Motion to take second run at redrawing Alberta's electoral ridings set to pass

  • Canadian Press

Premier Danielle Smith speaks to the media at the Legislature in Edmonton, on Wednesday, December 10, 2025. THE CANADIAN PRESS/Amber Bracken

EDMONTON -- Alberta's Opposition NDP says Premier Danielle Smith's United Conservatives are undermining democracy with their plan to revisit election maps.

"What we're seeing before us is something that's never been tried before by any Canadian parliament, by any Canadian legislature," NDP Leader Naheed Nenshi said during debate Tuesday ahead of a legislature vote to revisit the maps.

"It's not fair and it's not right.
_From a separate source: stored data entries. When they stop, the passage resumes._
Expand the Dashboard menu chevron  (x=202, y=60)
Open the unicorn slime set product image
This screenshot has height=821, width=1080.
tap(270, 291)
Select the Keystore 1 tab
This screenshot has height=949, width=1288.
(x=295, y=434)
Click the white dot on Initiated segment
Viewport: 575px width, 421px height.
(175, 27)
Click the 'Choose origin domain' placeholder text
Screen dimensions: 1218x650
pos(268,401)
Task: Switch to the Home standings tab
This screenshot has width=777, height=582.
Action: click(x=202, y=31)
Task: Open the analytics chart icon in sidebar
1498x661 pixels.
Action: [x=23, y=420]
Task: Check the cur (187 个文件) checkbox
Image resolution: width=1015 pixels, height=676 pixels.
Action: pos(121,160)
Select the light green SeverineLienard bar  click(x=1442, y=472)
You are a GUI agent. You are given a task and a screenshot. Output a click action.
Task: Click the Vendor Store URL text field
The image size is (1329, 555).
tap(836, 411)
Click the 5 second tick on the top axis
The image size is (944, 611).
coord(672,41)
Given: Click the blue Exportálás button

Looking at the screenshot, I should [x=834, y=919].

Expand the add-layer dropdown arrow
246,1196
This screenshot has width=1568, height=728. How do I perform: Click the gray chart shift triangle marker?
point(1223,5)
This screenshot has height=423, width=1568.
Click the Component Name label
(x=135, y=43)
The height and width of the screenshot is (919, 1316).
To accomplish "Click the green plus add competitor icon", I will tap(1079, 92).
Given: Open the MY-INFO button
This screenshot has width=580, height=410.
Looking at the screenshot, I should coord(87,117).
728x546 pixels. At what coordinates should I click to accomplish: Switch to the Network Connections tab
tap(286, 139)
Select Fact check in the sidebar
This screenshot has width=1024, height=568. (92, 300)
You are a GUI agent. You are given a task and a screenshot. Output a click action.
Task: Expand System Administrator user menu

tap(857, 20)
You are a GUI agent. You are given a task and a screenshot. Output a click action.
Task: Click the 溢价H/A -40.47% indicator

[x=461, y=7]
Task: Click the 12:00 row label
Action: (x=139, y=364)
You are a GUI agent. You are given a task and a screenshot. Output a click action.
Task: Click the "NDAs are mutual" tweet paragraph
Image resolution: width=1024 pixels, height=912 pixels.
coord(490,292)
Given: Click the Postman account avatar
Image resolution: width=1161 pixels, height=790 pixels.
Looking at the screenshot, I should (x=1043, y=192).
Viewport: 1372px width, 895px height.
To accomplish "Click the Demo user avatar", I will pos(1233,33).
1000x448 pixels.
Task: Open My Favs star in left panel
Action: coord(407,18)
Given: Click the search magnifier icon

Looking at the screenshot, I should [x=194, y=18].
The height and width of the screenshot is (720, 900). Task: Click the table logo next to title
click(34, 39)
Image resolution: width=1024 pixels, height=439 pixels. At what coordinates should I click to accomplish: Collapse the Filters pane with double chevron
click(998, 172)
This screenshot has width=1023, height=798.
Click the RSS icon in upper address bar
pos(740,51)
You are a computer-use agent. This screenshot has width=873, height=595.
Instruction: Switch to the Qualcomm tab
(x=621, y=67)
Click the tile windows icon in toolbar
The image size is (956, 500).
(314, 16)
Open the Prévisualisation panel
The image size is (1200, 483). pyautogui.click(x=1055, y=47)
And fundamentally, it is not Canadian."

The motion would see a committee of legislature members struck to oversee the work of a new advisory panel tasked with reviewing and redrawing by the fall recently proposed riding maps.

That panel would take the majority opinion put forward recently by bipartisan commission that split largely along party lines and came up with profoundly different proposals last month.

Smith says the new process is in line with a recommendation from the commission's chair, who had suggested creating more seats in the legislature to prevent the loss of rural ridings.

The chair's recommendation came out of concern that the government would adopt a second set of maps put forward by the United Conservative Party's appointees, who wrote a minority report with a slew of urban-rural hybrid ridings that critics and other members of the panel warned was a clear attempt at rigging electoral maps in favour of the rural-dominant UCP.

Nenshi has said going back to the drawing board is just a smokescreen for the government to at least partially adopt the minority's maps, and he reiterated that argument Tuesday.

"The fix is in," Nenshi said. "It's been clear for some time that the goal here is to dilute the voices of people in Calgary and Edmonton."

He also called the upcoming work of the new committee and advisory panel "illegitimate" since it won't be required to do any public consultation.

UCP cabinet minister Jason Nixon dismissed the accusations.

"We have the NDP, again, acting as if the sky is falling and freaking out," he said in debate.

Nixon argued that the NDP's opposition to the second review is hypocritical given the NDP have argued in the past to have more ridings to keep pace with Alberta's population.

"They somehow want to reject Albertans receiving more seats despite the fact the population has grown," Nixon said.

Earlier Tuesday in question period the NDP prodded the government on the boundaries plan, with Nenshi again demanding that Smith's government admit to drafting the maps for its appointees on the commission, which Smith promptly denied.

When Nenshi suggested it was suspicious the reworked maps were done so quickly, the premier suggested the possibility they were crafted with artificial intelligence.

"The members should take our AI academy because then they'd learn how to use the marvels of modern technology," Smith said.

The NDP also rolled out a new public advertisement campaign Tuesday against Smith's plan to redraw the maps. It has rented a truck that drove through downtown Edmonton decorated on all sides with a picture of the premier alongside the words "Danielle Smith trying to rig the next election."